I use a "look before you leap" approach:

# first get the object from the database if it exists
# we're guaranteed to only get one or zero results
# because we're filtering by primary key
switch_command = session.query(Switch_Command).\
    filter(Switch_Command.switch_id == switch.id).\
    filter(Switch_Command.command_id == command.id).first()

# If we didn't get anything, make one
if not switch_command:
    switch_command = Switch_Command(switch_id=switch.id, command_id=command.id)

# update the stuff we care about
switch_command.output = 'Hooray!'
switch_command.lastseen = datetime.datetime.utcnow()

session.add(switch_command)
# This will generate either an INSERT or UPDATE
# depending on whether we have a new object or not
session.commit()

The advantage is that this is db-neutral and I think it's clear to read. The disadvantage is that there's a potential race condition in a scenario like the following:

  • we query the db for a switch_command and don't find one
  • we create a switch_command
  • another process or thread creates a switch_command with the same primary key as ours
  • we try to commit our switch_command
Bilious answered 19/10, 2017 at 20:0 Comment(3)
This question handles the race condition with a try/catchBilious
The entire goal of upsert is to avoid the race condition described here.Fortyfour
@Fortyfour I know- that's why it's really sad that SQLALchemy makes it difficult to do cleanly and portably... I've highlighted the race condition in my answerBilious
L
4

There are multiple answers and here comes yet another answer (YAA). Other answers are not that readable due to the metaprogramming involved. Here is an example that

  • Uses SQLAlchemy ORM

  • Shows how to create a row if there are zero rows using on_conflict_do_nothing

  • Shows how to update the existing row (if any) without creating a new row using on_conflict_do_update

  • Uses the table primary key as the constraint

A longer example in the original question what this code is related to.


import sqlalchemy as sa
import sqlalchemy.orm as orm
from sqlalchemy import text
from sqlalchemy.dialects.postgresql import insert
from sqlalchemy.orm import Session

class PairState(Base):

    __tablename__ = "pair_state"

    # This table has 1-to-1 relationship with Pair
    pair_id = sa.Column(sa.ForeignKey("pair.id"), nullable=False, primary_key=True, unique=True)
    pair = orm.relationship(Pair,
                        backref=orm.backref("pair_state",
                                        lazy="dynamic",
                                        cascade="all, delete-orphan",
                                        single_parent=True, ), )


    # First raw event in data stream
    first_event_at = sa.Column(sa.TIMESTAMP(timezone=True), nullable=False, server_default=text("TO_TIMESTAMP(0)"))

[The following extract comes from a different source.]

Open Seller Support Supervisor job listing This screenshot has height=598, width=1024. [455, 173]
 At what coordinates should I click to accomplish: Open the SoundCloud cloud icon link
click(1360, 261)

    # Last raw event in data stream
    last_event_at = sa.Column(sa.TIMESTAMP(timezone=True), nullable=False, server_default=text("TO_TIMESTAMP(0)"))

    # The last hypertable entry added
    last_interval_at = sa.Column(sa.TIMESTAMP(timezone=True), nullable=False, server_default=text("TO_TIMESTAMP(0)"))

    @staticmethod
    def create_first_event_if_not_exist(dbsession: Session, pair_id: int, ts: datetime.datetime):
        """Sets the first event value if not exist yet."""
        dbsession.execute(
            insert(PairState).
            values(pair_id=pair_id, first_event_at=ts).
            on_conflict_do_nothing()
        )

    @staticmethod
    def update_last_event(dbsession: Session, pair_id: int, ts: datetime.datetime):
        """Replaces the the column last_event_at for a named pair."""
        # Based on the original example of https://mcmap.net/q/56883/-programmingerror-sqlalchemy-on_conflict_do_update
        dbsession.execute(
            insert(PairState).
            values(pair_id=pair_id, last_event_at=ts).
            on_conflict_do_update(constraint=PairState.__table__.primary_key, set_={"last_event_at": ts})
        )

    @staticmethod
    def update_last_interval(dbsession: Session, pair_id: int, ts: datetime.datetime):
        """Replaces the the column last_interval_at for a named pair."""
        dbsession.execute(
            insert(PairState).
            values(pair_id=pair_id, last_interval_at=ts).
            on_conflict_do_update(constraint=PairState.__table__.primary_key, set_={"last_interval_at": ts})
        )
Laudable answered 14/6, 2021 at 11:24 Comment(2)
An interesting approach adding the functionality to the Model. I wonder if this could be moved to a base model that other models could inherit, and thus be available by default across all models.Regelation
I was able to adapt the above to my situation, using sessions and execute. Needed from sqlalchemy.dialects.postgresql import insert. Thanks!Messing
T
3

The below works fine for me with redshift database and will also work for combined primary key constraint.

SOURCE : this

Just few modifications required for creating SQLAlchemy engine in the function def start_engine()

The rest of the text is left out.